▽
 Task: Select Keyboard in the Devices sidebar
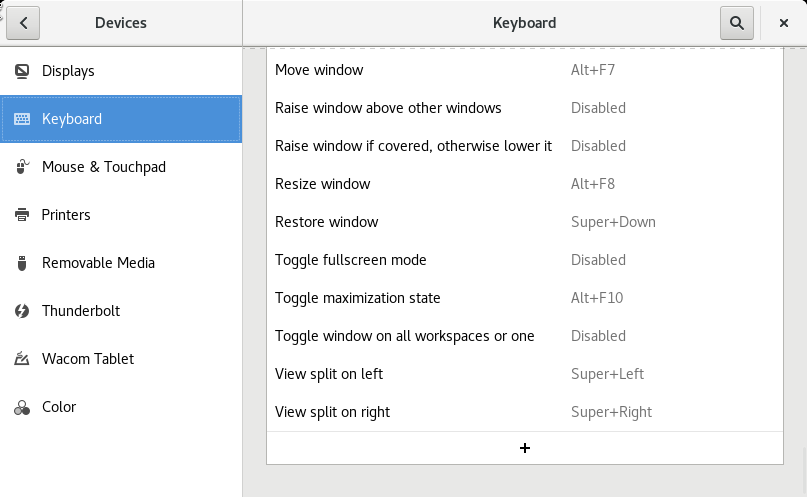[x=120, y=119]
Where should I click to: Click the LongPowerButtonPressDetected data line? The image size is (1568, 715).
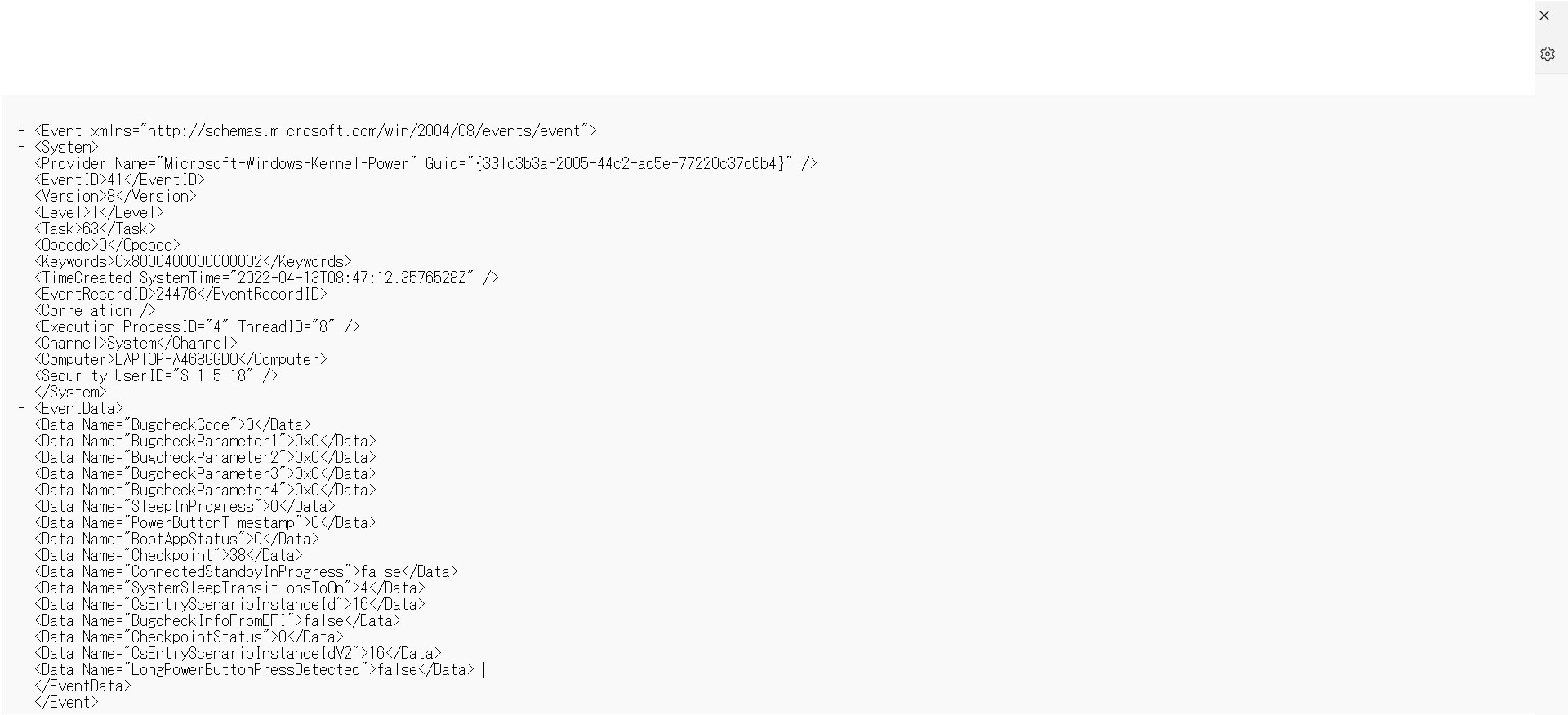tap(254, 669)
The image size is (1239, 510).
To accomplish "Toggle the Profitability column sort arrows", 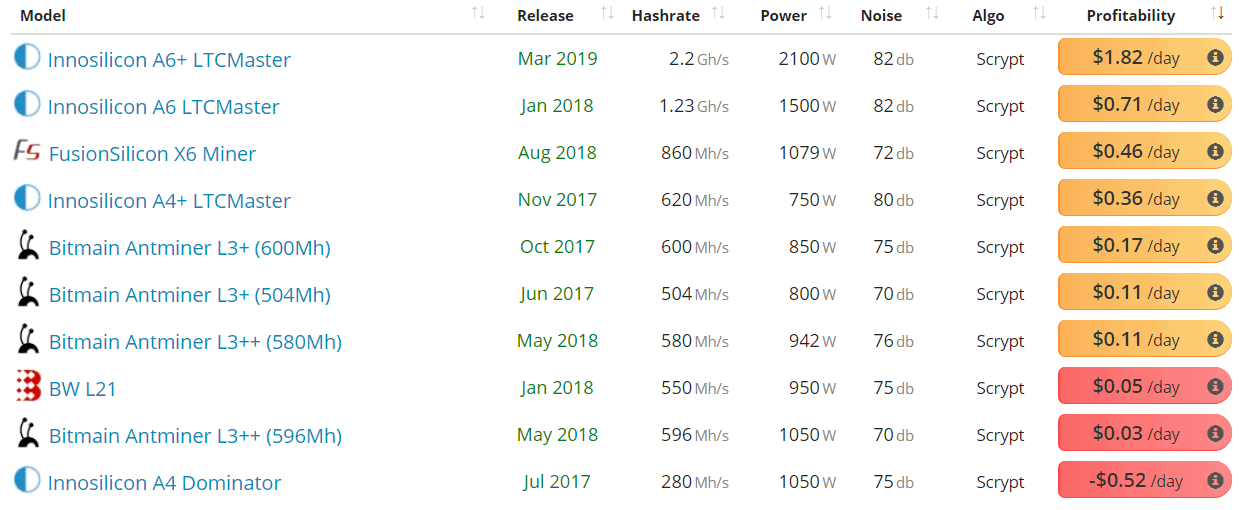I will (x=1217, y=13).
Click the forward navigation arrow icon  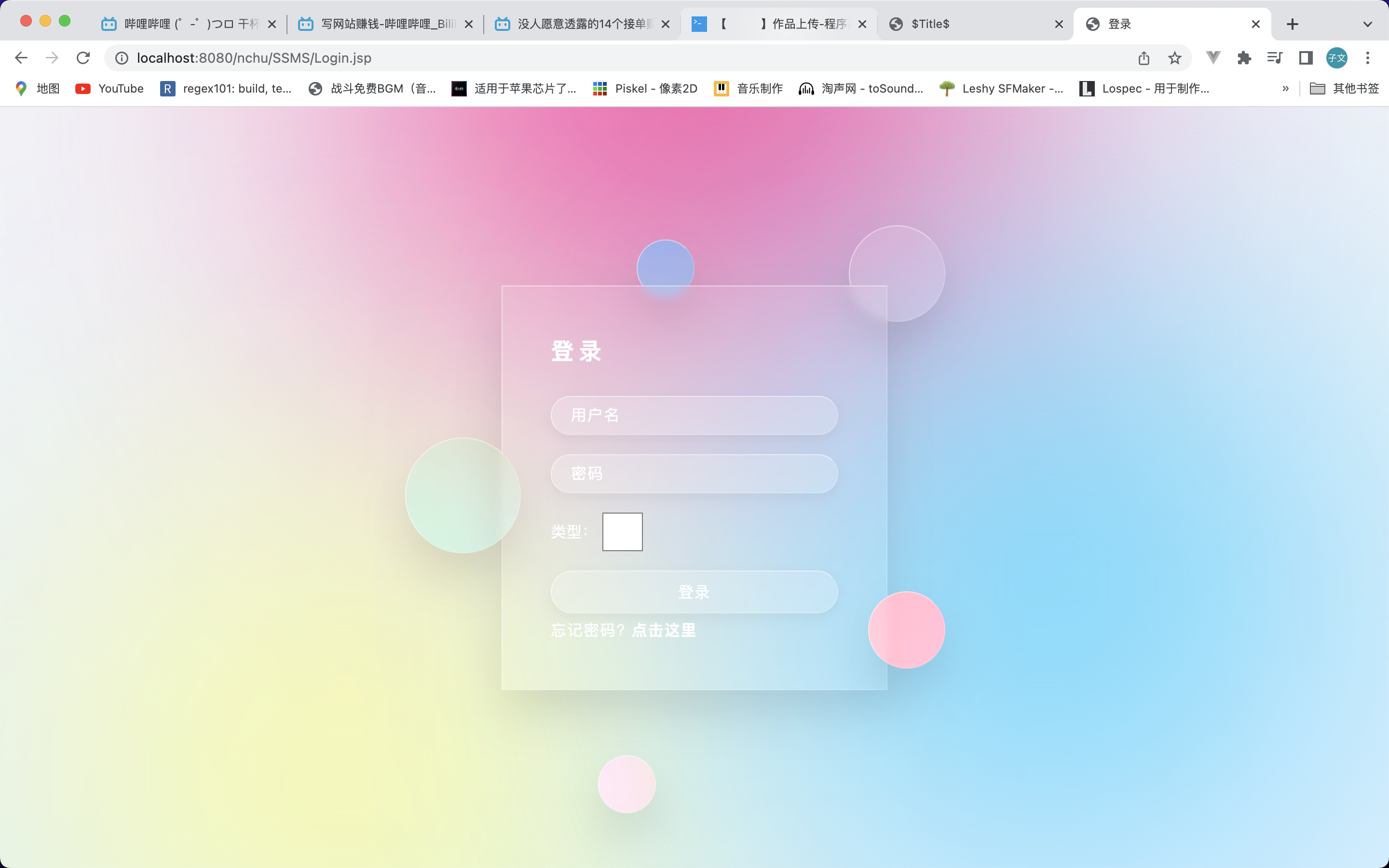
△
• WHAT YOU WILL DO: The reply should hold only the lines running from the top of the records to the line containing "The image size is (1239, 510).", both included, copied exactly with no pictures.

• PROBLEM SOLUTION:
 Task: Select Keyboard in the Devices sidebar
[x=120, y=119]
Where should I click to: Click the LongPowerButtonPressDetected data line? The image size is (1568, 715).
tap(254, 669)
The image size is (1239, 510).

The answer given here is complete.